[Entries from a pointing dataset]
___
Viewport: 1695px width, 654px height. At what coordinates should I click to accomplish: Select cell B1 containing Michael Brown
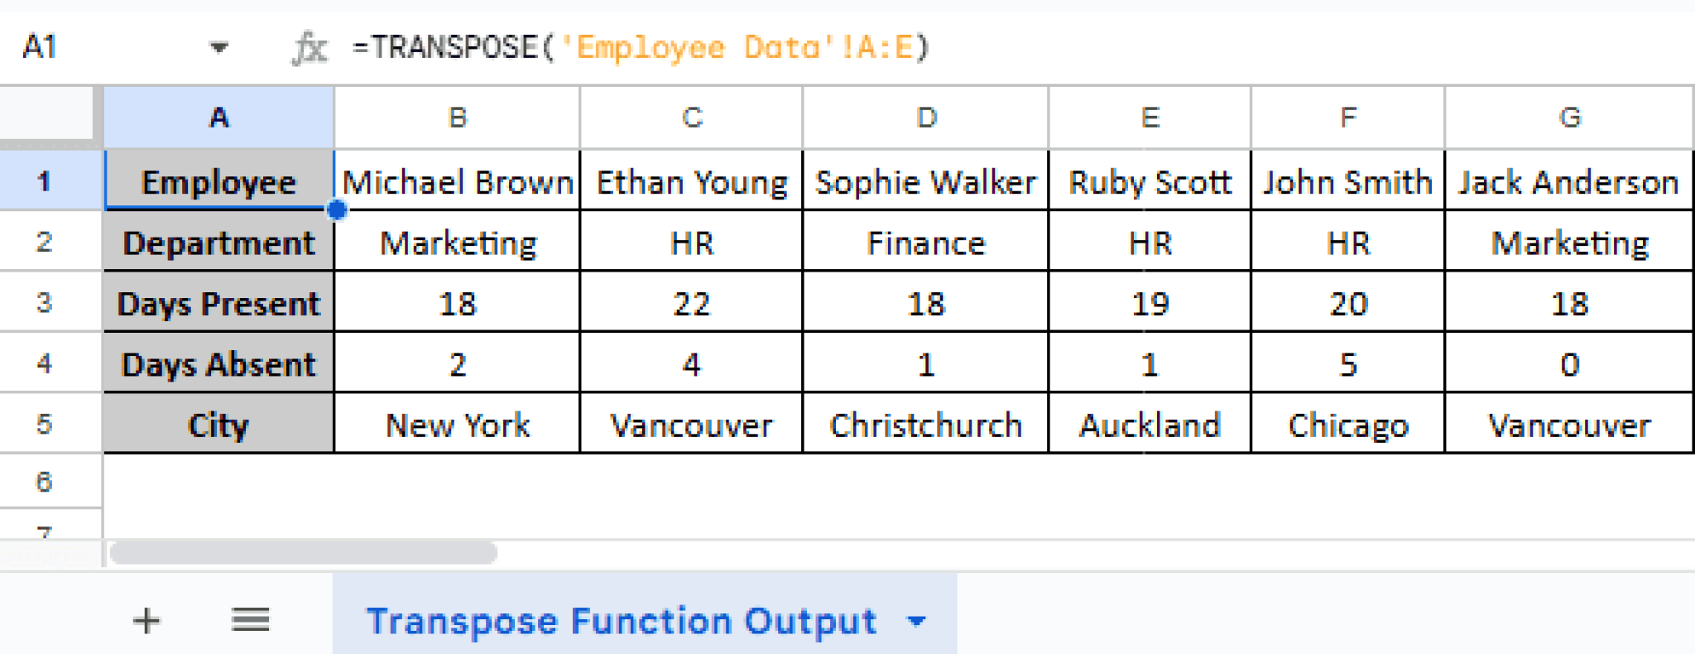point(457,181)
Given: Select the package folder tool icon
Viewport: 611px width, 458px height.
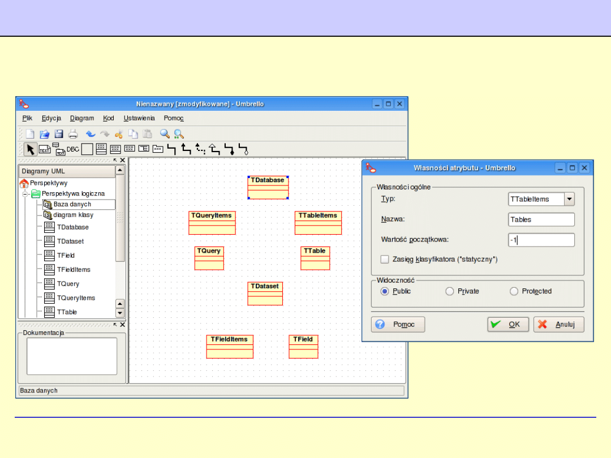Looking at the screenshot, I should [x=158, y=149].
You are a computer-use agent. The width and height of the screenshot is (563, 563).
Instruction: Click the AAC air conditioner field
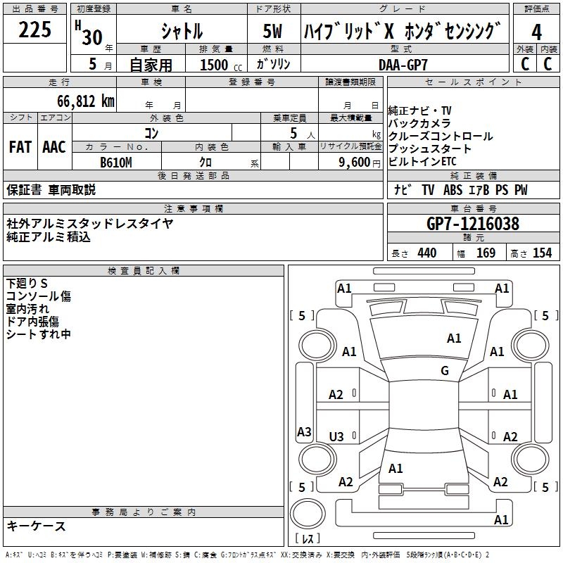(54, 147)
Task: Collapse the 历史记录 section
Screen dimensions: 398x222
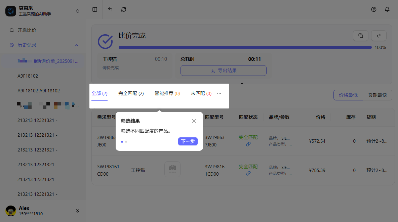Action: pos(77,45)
___
### Stated problem:
Gather each line from the entries above that contains the word "height", treating uppercase and lowercase as different.

### Result for this task:
Viewport: 1695px width, 654px height. At what coordinates should I click to accomplish: Select cell B1 containing Michael Brown
Viewport: 611px width, 458px height.
You are a computer-use agent. The width and height of the screenshot is (563, 563).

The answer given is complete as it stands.